This CD, from Australia, gives a glimpse of what London opera audiences enjoyed in the earlier part of Queen Victoria’s reign. At that time the dominant opera composers were from the continent – Weber, Meyerbeer, Gounod, Rossini, Verdi etc – and it fell principally to two Irishmen to keep up the British end.

Operas by Michael Balfe (1808-70) and William Vincent Wallace (1812-65) [do not confuse him with the Scottish composer William Wallace whose splendid "Creation" Symphony and tone poems are recorded – or with "Braveheart"!] were frequently performed in Britain and internationally and remained in the regular repertory until the 1930s. This excellent collection of romantic arias from many of their operas is most appealing. Deborah Riedel sings beautifully with the right balance for the style of song and is sensitively accompanied by Richard Bonynge and orchestra.

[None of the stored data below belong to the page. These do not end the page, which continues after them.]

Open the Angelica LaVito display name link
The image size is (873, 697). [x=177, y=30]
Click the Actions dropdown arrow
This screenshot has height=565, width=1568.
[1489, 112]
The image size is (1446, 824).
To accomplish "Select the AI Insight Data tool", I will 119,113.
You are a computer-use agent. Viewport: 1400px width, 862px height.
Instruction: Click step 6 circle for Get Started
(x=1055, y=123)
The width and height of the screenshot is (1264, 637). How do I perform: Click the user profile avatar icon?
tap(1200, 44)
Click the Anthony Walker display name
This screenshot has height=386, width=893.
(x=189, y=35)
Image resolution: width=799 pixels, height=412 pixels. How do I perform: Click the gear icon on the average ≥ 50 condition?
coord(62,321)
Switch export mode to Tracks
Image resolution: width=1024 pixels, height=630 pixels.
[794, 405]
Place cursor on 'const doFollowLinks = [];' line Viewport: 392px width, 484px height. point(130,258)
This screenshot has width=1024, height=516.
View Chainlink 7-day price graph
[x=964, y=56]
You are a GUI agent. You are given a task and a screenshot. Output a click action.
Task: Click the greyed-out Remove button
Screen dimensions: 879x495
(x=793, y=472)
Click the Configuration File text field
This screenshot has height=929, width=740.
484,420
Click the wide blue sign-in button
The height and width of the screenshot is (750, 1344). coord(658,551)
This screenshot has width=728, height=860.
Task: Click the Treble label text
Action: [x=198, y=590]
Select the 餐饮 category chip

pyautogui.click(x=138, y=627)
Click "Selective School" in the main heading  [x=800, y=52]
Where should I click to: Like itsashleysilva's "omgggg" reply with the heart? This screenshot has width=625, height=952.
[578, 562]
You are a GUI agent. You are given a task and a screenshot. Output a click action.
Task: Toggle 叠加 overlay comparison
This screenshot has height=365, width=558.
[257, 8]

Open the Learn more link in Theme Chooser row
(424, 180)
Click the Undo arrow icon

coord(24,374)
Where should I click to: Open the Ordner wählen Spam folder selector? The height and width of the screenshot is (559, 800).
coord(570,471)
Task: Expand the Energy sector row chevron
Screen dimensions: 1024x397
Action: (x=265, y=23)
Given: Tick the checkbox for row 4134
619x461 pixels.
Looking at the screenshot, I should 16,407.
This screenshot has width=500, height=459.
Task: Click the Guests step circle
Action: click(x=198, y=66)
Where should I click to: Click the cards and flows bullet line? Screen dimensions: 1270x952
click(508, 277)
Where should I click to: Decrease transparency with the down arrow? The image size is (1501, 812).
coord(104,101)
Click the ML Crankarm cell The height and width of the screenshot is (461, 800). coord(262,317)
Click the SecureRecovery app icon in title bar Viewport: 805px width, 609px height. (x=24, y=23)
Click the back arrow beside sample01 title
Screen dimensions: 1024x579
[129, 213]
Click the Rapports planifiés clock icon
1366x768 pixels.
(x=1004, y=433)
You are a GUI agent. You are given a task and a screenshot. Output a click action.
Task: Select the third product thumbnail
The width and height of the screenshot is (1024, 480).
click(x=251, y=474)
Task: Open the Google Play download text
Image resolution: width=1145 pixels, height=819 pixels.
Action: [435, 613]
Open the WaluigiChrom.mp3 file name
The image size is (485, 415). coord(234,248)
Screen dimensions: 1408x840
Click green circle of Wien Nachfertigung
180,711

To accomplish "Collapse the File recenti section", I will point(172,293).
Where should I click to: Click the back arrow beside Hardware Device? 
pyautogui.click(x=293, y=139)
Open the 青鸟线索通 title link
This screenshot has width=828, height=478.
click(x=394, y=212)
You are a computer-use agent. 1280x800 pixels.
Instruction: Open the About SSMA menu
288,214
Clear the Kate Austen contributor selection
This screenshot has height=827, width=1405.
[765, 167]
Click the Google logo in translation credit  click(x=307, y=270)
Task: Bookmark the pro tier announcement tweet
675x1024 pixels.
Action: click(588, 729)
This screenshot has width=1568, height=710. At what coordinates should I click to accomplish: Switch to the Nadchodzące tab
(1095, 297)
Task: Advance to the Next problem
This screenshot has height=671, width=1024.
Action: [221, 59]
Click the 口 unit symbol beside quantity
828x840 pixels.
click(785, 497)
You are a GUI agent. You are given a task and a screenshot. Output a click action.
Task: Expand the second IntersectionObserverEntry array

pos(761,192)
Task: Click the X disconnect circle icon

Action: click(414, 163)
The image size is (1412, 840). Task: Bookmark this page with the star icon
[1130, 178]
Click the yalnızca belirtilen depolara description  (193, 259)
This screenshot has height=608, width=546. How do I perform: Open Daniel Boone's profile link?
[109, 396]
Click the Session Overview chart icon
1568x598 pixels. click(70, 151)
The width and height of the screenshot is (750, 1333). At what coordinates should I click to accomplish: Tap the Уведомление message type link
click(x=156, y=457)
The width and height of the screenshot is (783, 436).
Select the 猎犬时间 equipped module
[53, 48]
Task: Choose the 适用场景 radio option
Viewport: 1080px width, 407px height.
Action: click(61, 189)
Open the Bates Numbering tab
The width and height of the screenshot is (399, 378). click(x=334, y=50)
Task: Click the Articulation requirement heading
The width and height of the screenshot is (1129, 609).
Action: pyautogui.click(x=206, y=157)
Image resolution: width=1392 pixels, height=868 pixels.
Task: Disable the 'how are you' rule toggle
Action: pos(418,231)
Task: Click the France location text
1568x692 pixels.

This listener found Wallace’s Maritana and Lurline much to his taste. The aria “Scenes that are brightest” from the former is dramatic and tuneful. Lurline uses the Rusalka story, but with a happy ending, before Dvořák got to it. Balfe’s Satanella (alternative name is “The Power of Love”, hence the CD title) also stands out but the whole compilation of songs, ballads really, is very attractive even though the subject makes for little variety and indeed one feels that some passages are a bit similar to others – déja entendu to coin a phrase! A surprising omission is Balfe’s "The Bohemian Girl", perhaps because that is said to be his best known work.

The CD also has arias from works written around the end of that century by Arthur Sullivan and Michael Faraday [do not confuse with the discoverer of electromagnetic induction]. The latter’s Amasis is a musical comedy premiered in 1906.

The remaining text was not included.